Wth a Boost::log example I have tried to preprocess everything and throw creduce at it with little success after five of reducing. It did go from 300K lines to 10K lines but the process slows down and that's still nowhere near a reduced example a human can understand.

There are three reasons for this. 

First, every interestingness test was slow to compile, about 10s.

Second, Boost-using code and Boost-headers usually include many more includes than actually required for a specific example. We are talking about very large preprocessed files. Preprocessing the Boost::log example sinks_async.cpp results in 8.7MB file on my system. Once preprocessed they are not quickly reduced and it's much more efficient to  reduce one #include line rather than reducing the resulting huge preprocessed code - which may not be needed at all.

Finally, the Boost usage of templates, inheritance and macros (with non-preprocessed code) is very (too?) complex to automatically reduce and required manual help anyhow. Helping the reduce process is feasible only while the source is still human-readable and small.
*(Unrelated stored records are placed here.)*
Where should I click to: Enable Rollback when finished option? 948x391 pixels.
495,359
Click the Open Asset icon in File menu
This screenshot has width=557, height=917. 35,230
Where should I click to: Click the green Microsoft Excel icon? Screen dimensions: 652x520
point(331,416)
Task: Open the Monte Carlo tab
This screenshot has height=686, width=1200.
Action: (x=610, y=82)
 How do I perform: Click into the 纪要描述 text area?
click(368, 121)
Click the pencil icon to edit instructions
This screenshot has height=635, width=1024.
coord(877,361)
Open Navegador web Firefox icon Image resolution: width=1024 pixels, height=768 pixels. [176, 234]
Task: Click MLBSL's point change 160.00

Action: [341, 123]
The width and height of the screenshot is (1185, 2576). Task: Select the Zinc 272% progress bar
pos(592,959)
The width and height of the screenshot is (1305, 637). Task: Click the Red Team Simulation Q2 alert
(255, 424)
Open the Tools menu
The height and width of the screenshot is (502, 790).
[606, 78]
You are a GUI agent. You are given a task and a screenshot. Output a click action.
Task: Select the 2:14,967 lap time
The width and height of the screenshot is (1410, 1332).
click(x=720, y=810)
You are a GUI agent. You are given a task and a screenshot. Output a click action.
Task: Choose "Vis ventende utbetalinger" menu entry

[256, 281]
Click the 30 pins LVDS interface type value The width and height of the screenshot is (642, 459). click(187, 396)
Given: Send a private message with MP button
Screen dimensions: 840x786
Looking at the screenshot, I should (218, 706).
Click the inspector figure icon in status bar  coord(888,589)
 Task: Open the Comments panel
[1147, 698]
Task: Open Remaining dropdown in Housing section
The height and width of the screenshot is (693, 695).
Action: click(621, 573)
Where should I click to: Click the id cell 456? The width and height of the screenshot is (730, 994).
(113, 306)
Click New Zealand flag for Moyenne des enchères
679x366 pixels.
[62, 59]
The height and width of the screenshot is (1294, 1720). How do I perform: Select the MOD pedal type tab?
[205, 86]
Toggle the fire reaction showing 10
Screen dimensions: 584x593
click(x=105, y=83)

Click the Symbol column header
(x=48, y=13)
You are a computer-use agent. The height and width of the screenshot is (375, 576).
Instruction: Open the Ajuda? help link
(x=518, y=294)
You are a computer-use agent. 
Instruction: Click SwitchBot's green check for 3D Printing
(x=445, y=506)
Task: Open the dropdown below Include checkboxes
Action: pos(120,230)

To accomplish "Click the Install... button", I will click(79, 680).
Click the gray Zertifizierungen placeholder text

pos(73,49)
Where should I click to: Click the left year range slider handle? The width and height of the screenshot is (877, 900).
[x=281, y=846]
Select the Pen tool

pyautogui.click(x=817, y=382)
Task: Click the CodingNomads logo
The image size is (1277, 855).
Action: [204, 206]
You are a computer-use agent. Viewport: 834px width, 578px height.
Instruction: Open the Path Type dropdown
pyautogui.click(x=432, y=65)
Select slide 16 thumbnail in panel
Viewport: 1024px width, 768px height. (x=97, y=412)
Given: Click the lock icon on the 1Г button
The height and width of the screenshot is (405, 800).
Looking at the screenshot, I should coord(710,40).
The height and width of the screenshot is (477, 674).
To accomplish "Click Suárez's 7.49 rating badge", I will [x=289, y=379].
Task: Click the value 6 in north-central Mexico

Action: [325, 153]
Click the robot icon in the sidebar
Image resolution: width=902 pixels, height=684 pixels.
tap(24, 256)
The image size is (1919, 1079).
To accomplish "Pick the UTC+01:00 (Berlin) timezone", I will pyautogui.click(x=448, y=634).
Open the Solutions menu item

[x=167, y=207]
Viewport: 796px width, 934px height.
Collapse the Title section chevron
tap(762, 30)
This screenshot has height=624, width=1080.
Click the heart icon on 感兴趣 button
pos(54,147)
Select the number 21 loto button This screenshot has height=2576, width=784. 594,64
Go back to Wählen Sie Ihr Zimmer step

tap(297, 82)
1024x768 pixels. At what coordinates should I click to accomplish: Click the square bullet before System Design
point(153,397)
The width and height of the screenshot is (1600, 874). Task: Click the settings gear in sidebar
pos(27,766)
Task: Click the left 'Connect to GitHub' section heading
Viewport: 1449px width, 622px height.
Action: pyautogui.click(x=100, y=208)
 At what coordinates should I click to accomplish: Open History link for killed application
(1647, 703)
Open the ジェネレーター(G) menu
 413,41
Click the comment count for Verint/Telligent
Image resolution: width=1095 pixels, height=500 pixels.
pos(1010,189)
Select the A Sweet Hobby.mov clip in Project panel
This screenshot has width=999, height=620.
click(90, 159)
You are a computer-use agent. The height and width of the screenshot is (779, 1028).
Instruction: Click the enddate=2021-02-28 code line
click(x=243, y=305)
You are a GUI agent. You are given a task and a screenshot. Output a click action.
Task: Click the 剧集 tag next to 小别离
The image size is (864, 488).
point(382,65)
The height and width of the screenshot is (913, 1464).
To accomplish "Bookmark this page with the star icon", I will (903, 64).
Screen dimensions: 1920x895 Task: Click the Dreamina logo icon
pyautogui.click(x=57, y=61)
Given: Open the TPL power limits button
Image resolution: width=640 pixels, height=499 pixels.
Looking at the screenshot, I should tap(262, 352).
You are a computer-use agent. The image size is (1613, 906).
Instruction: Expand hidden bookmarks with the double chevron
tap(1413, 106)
With the Boost::log example I used creduce mostly for deleting the includes, most of them were *not* required at every include depth, then manually copying the remaining include files text into the main include, in part or in whole (judgement call). It took about a day work to reduce this example.

With regard to included files, when the nesting of includes is very deep (as in Boost) it's very efficient to to replace the included with the include-included files only, no other text, see if this passes the interestingness test, reduce the new includes and repeat. This process cuts you through the first six layers of includes or so with Boost, getting quickly to the "real" code. When the interestingness test fails, creduce can try to copy the whole file or it's time for manual intervention. 




2015-10-31 12:20 GMT+02:00 John Regehr <regehr@cs.utah.edu>:
Yaron, thanks!

I wonder if you could tell me a bit more about why you reduce non-preprocessed Boost code?  Is it common for compiler bugs to go away after preprocessing?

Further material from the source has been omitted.